Por favor, pare de ler esse texto se você ainda não é mãe. Provavelmente você não será capaz de compreender o que uma mãe sente no período pós-parto e eu não preciso do seu julgamento.
Não se trata de estar ou não feliz. Não tem a ver com felicidade,
absolutamente. O puerpério, que começa com nascimento do bebê e não tem prazo
para acabar, é um período de sombras. Meu corpo que tenta se recuperar do
parto, que por mais natural que tenha sido, sempre deixa marcas físicas. Meu
útero que sangra incessantemente. O bebê que mama na mesma intensidade em que eu
emagreço. E eu tentando me encontrar nessa nova rotina, na função de mãe de
dois. Aprendendo a ser mãe de um segundo filho recém-nascido, um serzinho que
exige dedicação exclusiva em um momento em que eu não posso me dedicar exclusivamente
a alguém sem me sentir culpada por estar negligenciando o mais velho.
Bom, até aqui, você que não é mãe e optou por continuar lendo,
ainda consegue entender que pode não ser um período fácil, não é? Perder sangue,
emagrecer e amamentar o tempo todo, além de ter várias noites mal dormidas pode
ser bem desagradável, certo? Certo. Mas não se trata exatamente desse tipo de
problema físico. E é a partir daqui que mães e não mães se dividem em dois
grupos.
O puerpério é morte. Morte daquela que eu fui, morte daquela
vida que eu tinha. Tudo novo, de novo. Aquela Vanessa está morta, mas ninguém vai
perceber, por isso ninguém vai chorar por essa morte, somente eu. O puerpério é
solidão. É se sentir absolutamente sozinha mesmo cercada de pessoas. O puerpério
é perder a identidade. É não se identificar mais com aquela gestante ansiosa pelo
parto, mas também não conseguir ainda se enxergar como mãe de dois filhos. Estar
no puerpério é passar dias com um choro entalado na garganta e não conseguir
encontrar um motivo digno para chorar. É não ter coragem de compartilhar sua
solitária dor com alguém por medo de ser incompreendida. Porque você sabe que
será. Afinal, você teve uma gestação tranquila, teve o parto que queria, tem um
filho perfeito, um marido companheiro, formou uma família linda. Não tem direito
de estar triste. E mesmo que você encontre uma alma que vibre na mesma sintonia
e se sinta segura para falar, você não saberá o que falar. Não há um motivo
para o choro, não nesse plano, não um motivo palpável, claro, que possa ser definido
racionalmente.

* **Registros listados**

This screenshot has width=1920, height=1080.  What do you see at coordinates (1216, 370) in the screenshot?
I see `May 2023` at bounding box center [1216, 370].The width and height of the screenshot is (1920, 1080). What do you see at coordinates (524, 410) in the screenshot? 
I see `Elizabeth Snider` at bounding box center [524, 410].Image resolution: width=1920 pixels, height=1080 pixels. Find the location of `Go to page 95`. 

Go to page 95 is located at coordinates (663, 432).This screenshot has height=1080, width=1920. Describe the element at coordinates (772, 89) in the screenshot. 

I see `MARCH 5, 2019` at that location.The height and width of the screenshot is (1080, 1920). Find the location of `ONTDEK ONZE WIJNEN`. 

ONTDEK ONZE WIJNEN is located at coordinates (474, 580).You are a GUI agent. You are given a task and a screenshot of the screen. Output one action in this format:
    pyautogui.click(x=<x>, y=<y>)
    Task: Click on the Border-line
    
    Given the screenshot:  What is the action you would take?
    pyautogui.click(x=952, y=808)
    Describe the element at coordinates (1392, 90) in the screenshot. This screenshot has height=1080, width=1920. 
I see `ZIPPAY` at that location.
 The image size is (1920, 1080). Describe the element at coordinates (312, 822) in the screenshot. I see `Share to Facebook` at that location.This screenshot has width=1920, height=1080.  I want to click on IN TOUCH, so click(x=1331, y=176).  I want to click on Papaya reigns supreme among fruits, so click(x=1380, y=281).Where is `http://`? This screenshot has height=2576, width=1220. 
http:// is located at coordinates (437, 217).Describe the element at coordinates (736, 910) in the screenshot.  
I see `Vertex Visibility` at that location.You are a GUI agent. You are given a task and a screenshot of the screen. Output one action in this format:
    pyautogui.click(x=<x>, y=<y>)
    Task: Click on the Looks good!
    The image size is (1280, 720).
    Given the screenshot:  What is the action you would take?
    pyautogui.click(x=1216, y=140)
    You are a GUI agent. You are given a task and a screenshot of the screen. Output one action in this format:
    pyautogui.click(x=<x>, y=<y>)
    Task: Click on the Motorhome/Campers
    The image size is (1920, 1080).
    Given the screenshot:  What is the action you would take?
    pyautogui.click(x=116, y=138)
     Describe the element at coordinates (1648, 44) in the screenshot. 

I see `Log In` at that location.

* **O que fazer**
- A) Por favor, reproduza fielmente o trecho do texto sobre o puerpério que se inicia nas palavras que contêm "Por favor, pare" e se encerra em "do seu julgamento.".
- B) Segundo o texto sobre o puerpério, com o que esse período começa?

* **Respostas abaixo**
- A)
Por favor, pare de ler esse texto se você ainda não é mãe. Provavelmente você não será capaz de compreender o que uma mãe sente no período pós-parto e eu não preciso do seu julgamento.

- B) Com o nascimento do bebê.